The baseline MIPS physician fee schedule will increase annually by 0.5% from 2015 through 2019 with no increases from 2020 through 2025 and a minimal 0.25% annual increase at and after 2026. But don’t despair, there are likely to be physician exemptions from MIPS, including those in their first year of practice, those working in rural or Federally Qualified Health Clinics and, obviously, those participating in advanced APMs.3 In addition, physicians with very low Medicare volumes may also be exempted, an exception that may be particularly relevant to ob/gyns.

Advanced Alternative Payment Model (APM)

Given the relatively flat and at-risk fee schedules inherent in MIPS, you may be interested in how the alternative pathway works. The advanced APM path is designed for physician groups that are already accepting some form of risk in their payments (eg, Accountable Care Organizations [ACOs] or bundled payments). While only about 30% of Medicare payments are currently funneled through advanced APMs,4 CMS has clearly indicated its intent is to move more and more physicians in this direction.

Providers opting to pursue the advanced APM path will be excluded from MIPS adjustments. Instead, they will receive an annual incentive bonus consisting of 5% of their previous year’s total aggregate Medicare expenditures.

 

 

To qualify for these enhanced payments, your APM must use similar quality measures employed by MIPS, employ an EHR, incur more than a “nominal financial risk” or already constitute a patient-centered medical home.3 Once physicians reach a threshold percentage of their Medicare payments through an approved advanced APM (25% in 2019 and 75% in 2023), they will be considered “qualifying participants.”4 Importantly, starting in 2026, the annual fee schedule growth rate will be substantially higher for qualifying advanced APM participants than for MIPS providers (0.75% vs 0.25%). However, there is always a potential to lose money by taking risk and then not providing the requisite value (ie, having low quality and/or high cost).

Yet to be determined is how CMS will manage “collisions” of alternative payment models.4 For example, groups of primary care physicians participating in a low-cost ACO may be concerned that referring their patients to specialist physicians participating in a fixed-cost bundled payment program will reduce their ability to “gain-share” through cost reductions. Such potential conflicts will need to be resolved by CMS prior to full implementation.

Take-home message

Most US physicians taking care of Medicare patients will soon need to choose between MIPS and advanced APM pathways. In addition, even if you are an ob/gyn who cares for few Medicare patients, many commercial plans are likely to adopt a similar payment strategy. Importantly, you really need to at least tentatively choose between pathways by 2017 because data upon which CMS will calculate composite value scores will start to be collected then.
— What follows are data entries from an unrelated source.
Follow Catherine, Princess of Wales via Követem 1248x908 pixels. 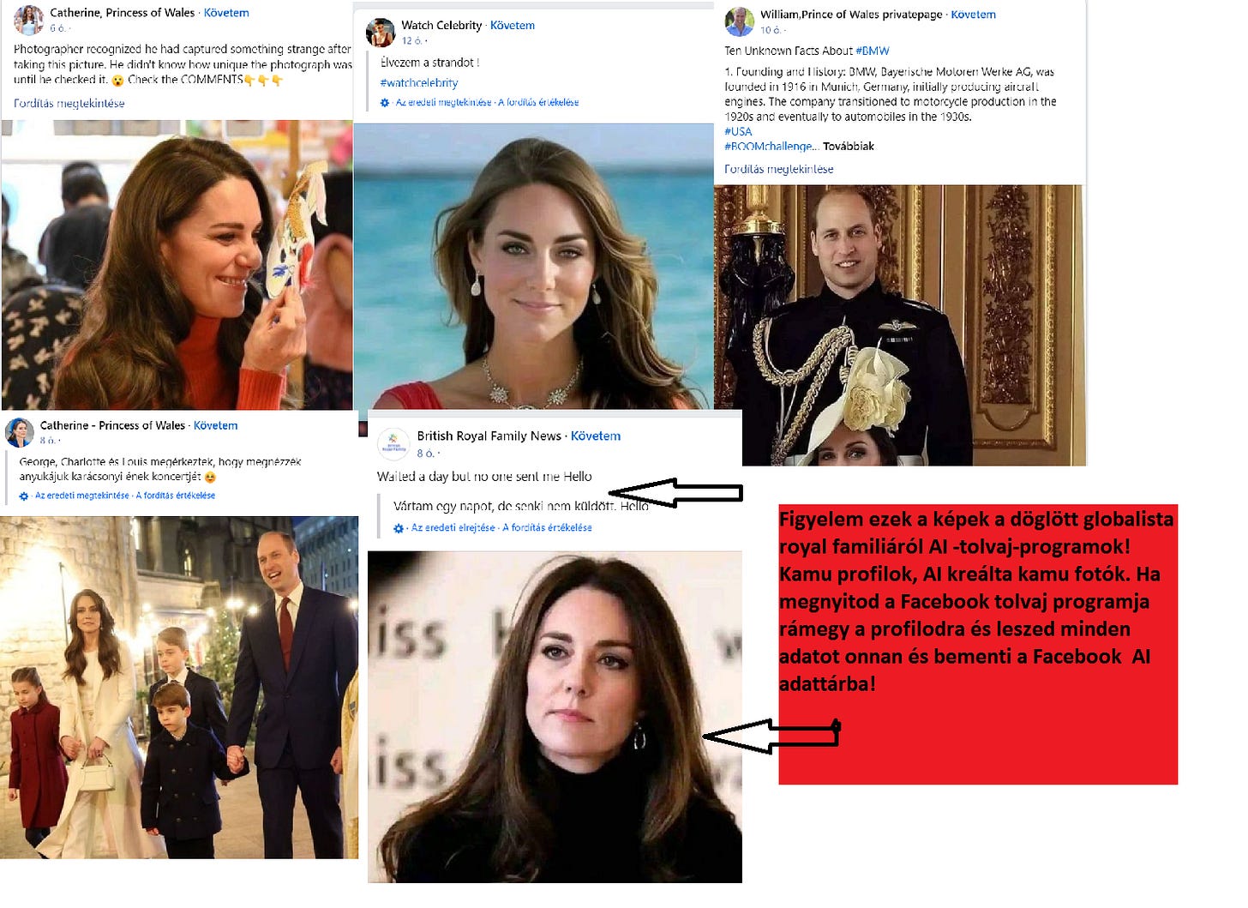click(x=226, y=13)
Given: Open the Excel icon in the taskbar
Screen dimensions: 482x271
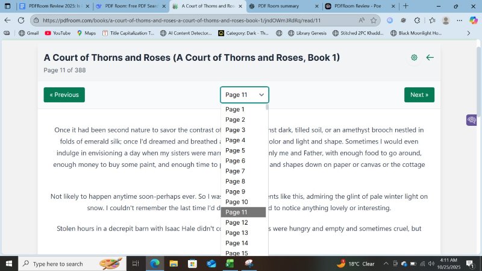Looking at the screenshot, I should [230, 264].
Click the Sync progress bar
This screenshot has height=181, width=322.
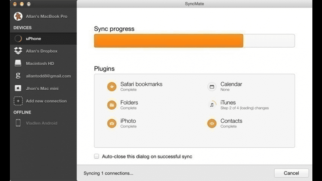(194, 41)
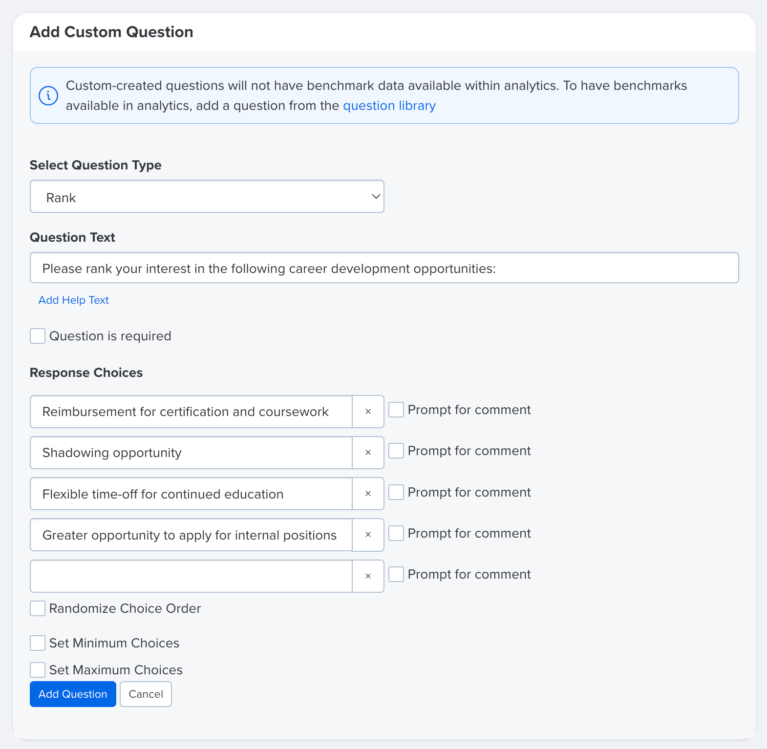The height and width of the screenshot is (749, 767).
Task: Remove the Reimbursement for certification choice
Action: pyautogui.click(x=368, y=412)
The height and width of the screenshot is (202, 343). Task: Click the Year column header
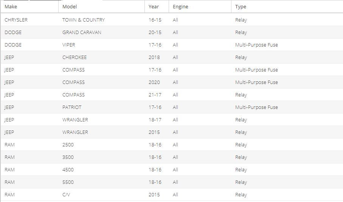coord(157,6)
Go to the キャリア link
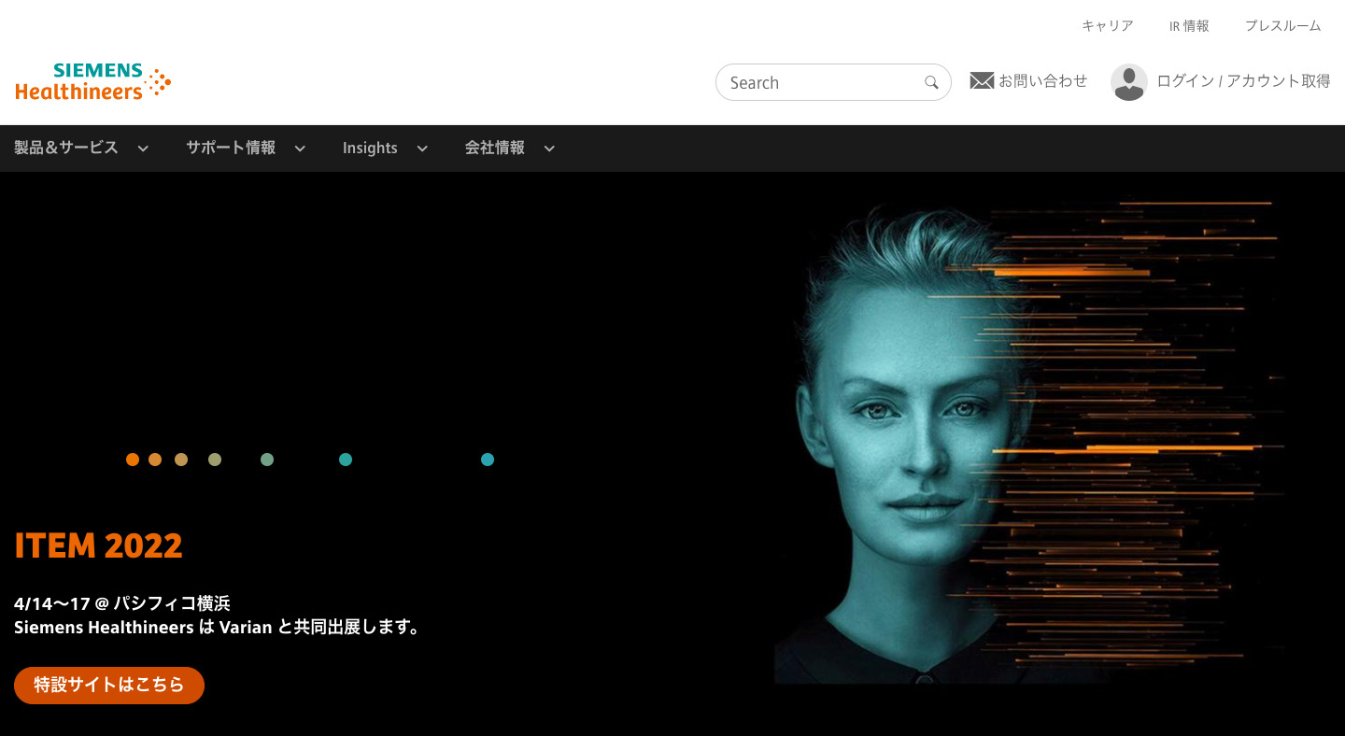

In other words, physicians must begin the race toward value immediately. So if you haven’t reported data on quality measures through PQRS or as part of EHR meaningful use, do so ASAP. Finally, many of your patients, when confronted by the choice between high-deductible, high co-pay, and high-premium plans versus lower-cost, capitated “HMO-like” plans, managed by clinically integrated networks of providers, will likely choose the latter. Thus, if you are not part of such a network, you may find yourself with a lot fewer patients in 2019.

References

1. Centers for Medicare & Medicaid Services. National Health Expenditure Data. https://www.cms.gov/Research-Statistics-Data-and-Systems/Statistics-Trends-and-Reports/NationalHealthExpendData/NationalHealthAccountsHistorical.html. Accessed June 1, 2016.

2. US Department of Health & Human Services. Administration takes first step to implement legislation modernizing how Medicare pays physicians for quality. http://www.hhs.gov/about/news/2016/04/27/administration-takes-first-step-implement-legislation-modernizing-how-medicare-pays-physicians.html. Accessed June 1, 2016.

3. AAFP.org. MACRA Ready: Frequently Asked Questions: Medicare Access and CHIP Reauthorization Act of 2015 (MACRA). http://www.aafp.org/practice-management/payment/medicare-payment/faq.html. Accessed June 1, 2016.

4. Mechanic RE. When new Medicare payment systems collide. N Engl J Med. 2016;374(18):1706–1709.